A group of Rohnert Park residents opposed to the proposed development of a destination resort just west of Rohnert Park by our Tribe, the Federated Indians of Graton Rancheria (“Tribe”), recently prepared a report arguing that Congress erred in restoring our Tribe’s federally recognized status. The group, which calls itself the Stop the 101 Casino Coalition and is led by the Reverend Chip Worthington, claims that our Tribe is not really an Indian tribe and that Congress was duped into restoring our Tribe’s federally recognized status. The group believes that Congress should have instead required the Tribe to satisfy the rigorous criteria required of Indian groups seeking federal recognition for the first time under the BIA’s federal acknowledgment process (“FAP”). Even if the Tribe had successfully navigated the FAP process, the group argues that at least the Tribe could not engage in tribal gaming on its lands without the concurrence of the Governor.

The most obvious problem with the group’s thesis is that federal recognition and federal restoration are legally distinct processes. Federal law prohibits tribes, such as ours, whose federally recognized status was terminated by Congress, from seeking recognition through the FAP. Neither Congress nor any other branch of the federal government has ever required terminated tribes to satisfy the FAP criteria and demonstrate their existence as continuously operating historic political entities from the time of non-Native settlement to the present.

On the other hand, federal gaming law treats restored tribes and newly recognized tribes in similar fashion, such that neither is required to obtain the concurrence of the Governor in order to game on their restored or newly established reservations. Thus, the group’s argument that the Tribe avoided the FAP process in order to circumvent the federal process requiring the Governor’s concurrence is incorrect and nonsensical.

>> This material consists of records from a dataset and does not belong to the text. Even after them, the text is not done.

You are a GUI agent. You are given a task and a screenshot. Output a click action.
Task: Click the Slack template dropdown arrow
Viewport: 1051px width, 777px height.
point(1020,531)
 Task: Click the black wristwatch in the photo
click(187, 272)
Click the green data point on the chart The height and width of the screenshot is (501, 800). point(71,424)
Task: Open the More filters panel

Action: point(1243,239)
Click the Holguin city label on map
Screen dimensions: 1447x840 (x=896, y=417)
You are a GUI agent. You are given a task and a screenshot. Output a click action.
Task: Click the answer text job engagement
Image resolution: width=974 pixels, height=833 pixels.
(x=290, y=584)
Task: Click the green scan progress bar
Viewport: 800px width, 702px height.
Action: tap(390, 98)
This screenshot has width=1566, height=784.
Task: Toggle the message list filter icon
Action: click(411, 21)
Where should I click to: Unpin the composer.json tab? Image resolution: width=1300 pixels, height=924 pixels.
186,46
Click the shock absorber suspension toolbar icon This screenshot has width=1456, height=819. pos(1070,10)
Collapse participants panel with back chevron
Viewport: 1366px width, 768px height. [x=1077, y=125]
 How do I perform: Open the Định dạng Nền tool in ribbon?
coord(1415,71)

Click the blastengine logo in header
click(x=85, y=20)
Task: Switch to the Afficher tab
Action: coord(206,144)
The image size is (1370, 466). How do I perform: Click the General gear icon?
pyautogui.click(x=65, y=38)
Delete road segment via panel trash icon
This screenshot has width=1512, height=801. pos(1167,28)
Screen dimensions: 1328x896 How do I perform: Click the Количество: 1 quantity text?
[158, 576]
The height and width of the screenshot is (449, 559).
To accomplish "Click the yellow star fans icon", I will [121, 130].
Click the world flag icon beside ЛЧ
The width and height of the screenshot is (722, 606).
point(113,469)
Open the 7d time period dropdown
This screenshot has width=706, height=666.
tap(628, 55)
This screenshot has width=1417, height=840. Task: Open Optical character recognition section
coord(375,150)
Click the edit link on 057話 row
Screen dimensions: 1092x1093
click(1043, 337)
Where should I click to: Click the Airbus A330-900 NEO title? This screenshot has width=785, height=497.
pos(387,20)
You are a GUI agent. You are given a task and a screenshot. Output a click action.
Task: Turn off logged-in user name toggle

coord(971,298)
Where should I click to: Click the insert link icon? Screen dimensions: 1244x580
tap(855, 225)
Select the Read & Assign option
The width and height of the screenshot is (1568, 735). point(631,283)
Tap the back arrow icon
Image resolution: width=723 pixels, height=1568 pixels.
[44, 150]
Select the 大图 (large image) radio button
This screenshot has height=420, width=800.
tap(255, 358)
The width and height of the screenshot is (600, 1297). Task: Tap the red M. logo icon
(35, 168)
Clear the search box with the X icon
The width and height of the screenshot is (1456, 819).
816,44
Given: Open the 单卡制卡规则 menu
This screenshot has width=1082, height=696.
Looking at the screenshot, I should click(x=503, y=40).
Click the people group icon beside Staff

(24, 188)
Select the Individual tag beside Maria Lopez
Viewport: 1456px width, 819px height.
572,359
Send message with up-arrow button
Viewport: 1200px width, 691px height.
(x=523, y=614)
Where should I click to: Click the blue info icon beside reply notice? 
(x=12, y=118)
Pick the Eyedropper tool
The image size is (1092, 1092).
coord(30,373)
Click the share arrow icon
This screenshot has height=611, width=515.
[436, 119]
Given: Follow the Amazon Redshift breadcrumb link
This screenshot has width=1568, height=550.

The other problem with the group’s analysis is that it fails to acknowledge or recognize the crucial role which California history has played in explaining our Tribe’s ability to continuously function as a governmental entity. That unkind history led to the creation of the California rancheria system and was a key consideration in the subsequent restoration of the Graton Rancheria and other California rancherias. Thus, documents cited by the group indicating that most of our members did not reside on the Graton Rancheria and that the few who did appeared to have agreed to the termination of the Tribe’s federal trust status have been taken out of context and are largely irrelevant. Similarly, the absence of documentation showing the existence of a formal tribal government on the Graton Rancheria or the fact that, prior to the arrival of non-Natives to the area, Southern Pomos and Miwoks were separate tribes, do not discredit our status as a tribe in any manner.

See 25 U.S.C. §2719(b)(1)(B)(ii) and (iii).